Crimes sexuais: Medicina legal confirma mais casos
Predador espalha pistas desde 2008


O homem que obrigou mais de dez menores a praticar sexo oral na zona de Telheiras ao longo do último ano é procurado desde meados de 2008. E, apurou o CM, não foi apenas naquele bairro de Lisboa e no concelho de Oeiras que o predador deixou vestígios biológicos.

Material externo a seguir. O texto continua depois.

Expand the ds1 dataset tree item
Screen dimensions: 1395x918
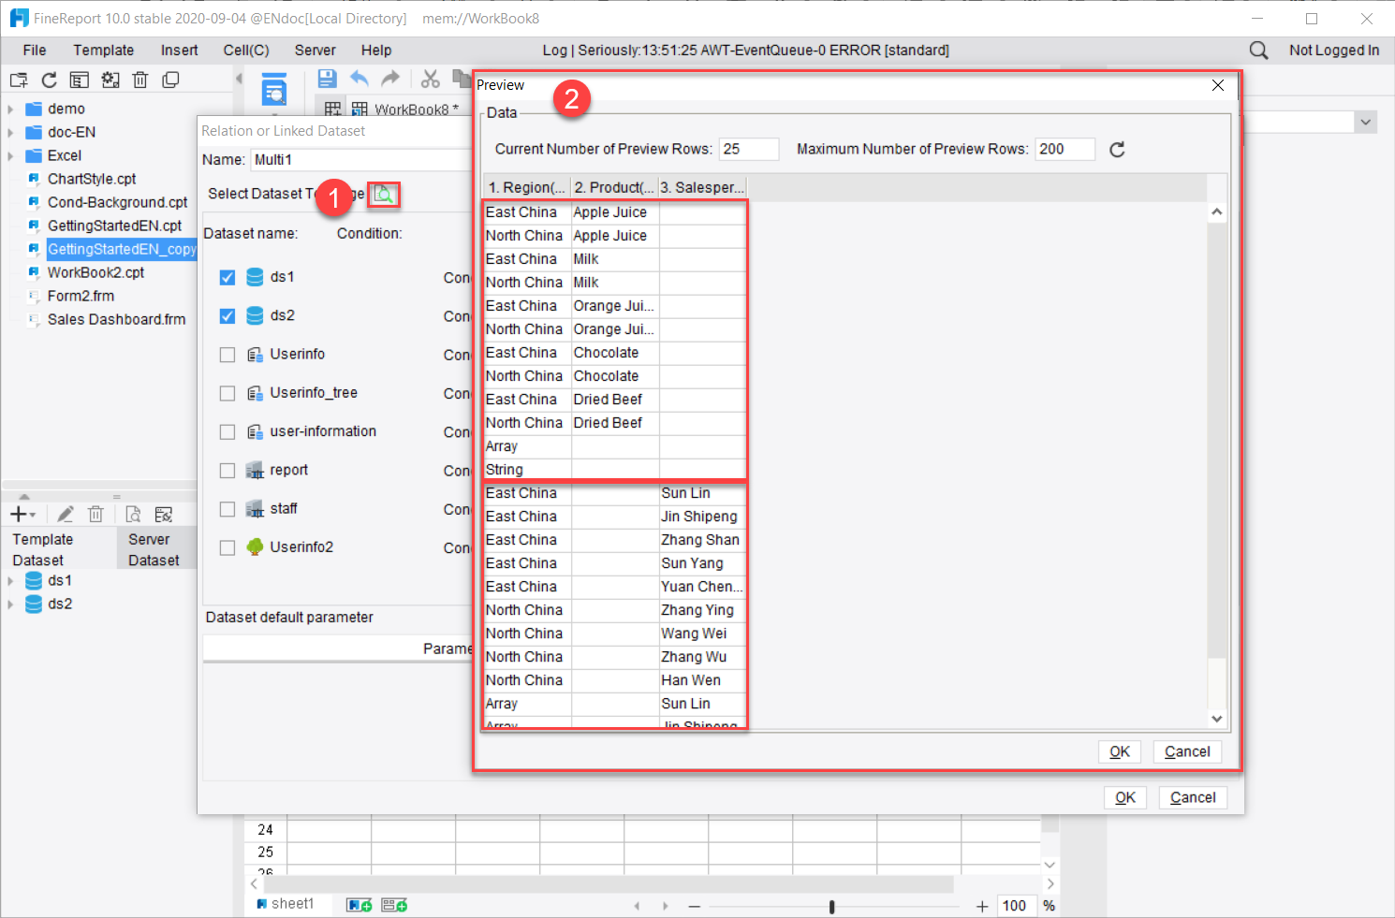[x=9, y=580]
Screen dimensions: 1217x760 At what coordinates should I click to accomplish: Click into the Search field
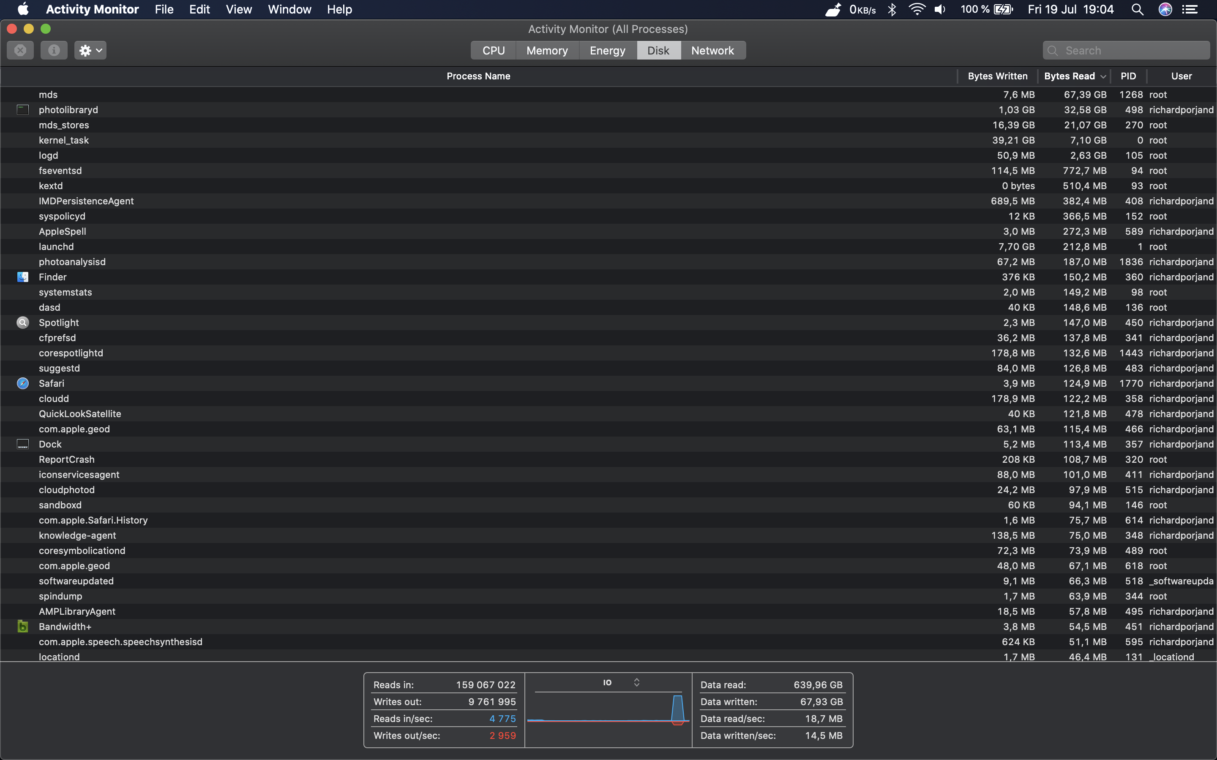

Análises laboratoriais de casos de violação noutros concelhos da Área Metropolitana de Lisboa confirmaram os piores temores: o violador fez mais vítimas.

Aliás, sabe o CM, não só o raio de acção do suspeito se alargou para lá do centro de Lisboa, como os vestígios recolhidos indicam que o mesmo homem ataca desde 2008. No entanto, a falta de uma base de dados de ADN útil em Portugal, não permite à Polícia Judiciária verificar se este predador consta dos registos criminais por violações anteriores.

E, se os casos de violação relacionados com este suspeito estavam circunscritos à zona de Telheiras, desde o Verão do ano passado que as provas recolhidas demonstram que o mesmo homem atacou noutros locais.

Ao mesmo tempo, o ‘modus operandi’ do agressor leva a que a sua identificação não seja nada fácil. Ao atacar de faca em punho, as vítimas – quase sempre menores – ficam de tal forma intimidadas que nem conseguem fitar o homem. O CM sabe que só depois de várias denuncias e descrições foi possível às autoridades elaborar os retratos-robô, que estão espalhados por todas as esquadras de Telheiras e Benfica.

Este suspeito, tal como o CM avançou, tem cerca de 30 anos, é branco, usa cabelo muito curto, mede 1,70 metros e é magro.

De acordo com uma funcionária de uma clínica de estética em Telheiras, um homem que durante vários meses do ano passado foi visto a esconder-se nas arcadas de um prédio daquela zona – e que correspondia à descrição – chegou a ser identificado pela PSP após uma queixa. Depois disso nunca mais foi visto.

PORMENORES

MENORES ATACADAS

Este predador sexual atacou mais de dez jovens, com idades entre os 12 e os 17 anos, só em 2009 e na zona de Telheiras.

SEXO ORAL

O suspeito obriga as vítimas à prática de sexo oral ou a masturbá-lo sob ameaça de faca.